Skydiving Instructor Deliberately Loosened Harness in Midair Suicide, Officials Say

Skydiving
A stock image of two skydivers in the air. Getty

Brett Bickford fell a mile before he hit the ground and died in September.

A skydiving instructor who was killed after plummeting a mile to the ground actually took his own life, according to police

The medical examiner concluded that 41-year-old Brett Bickford, of Rochester, New Hampshire, deliberately loosened his harness in midair before he died earlier this fall.

Bickford had separated from a student whom he had jumped with on Sept. 27. The student landed safely with a parachute but Bickford, who had been an instructor at Skydive New England in Lebanon, Maine, for a decade, did not. 

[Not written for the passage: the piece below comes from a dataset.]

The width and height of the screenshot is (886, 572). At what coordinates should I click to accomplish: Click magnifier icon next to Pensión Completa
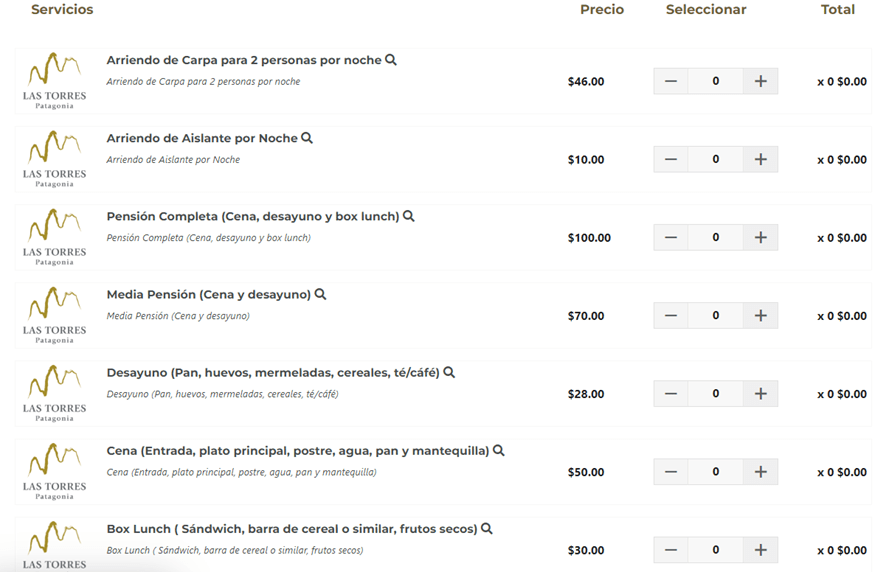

"No experienced skydiver would loosen a parachute harness by mistake," Maine State Police said in a statement. "It was an intentional act."

The type of jump that Bickford and the student performed was known as a tandem jump, in which the pupil and the professional are in separate harnesses that are attached, with the experienced diver secured behind the learner. The instructor wears the parachute and its deployment during free-fall and landings. They also control the whole jump from start to finish. 

Bickford’s body was found the day after the jump just 750 feet from a Lebanon Airport runway by a team of game wardens, a state trooper and two members of a search-and-rescue team.

Bickford did not leave a note behind, according to authorities.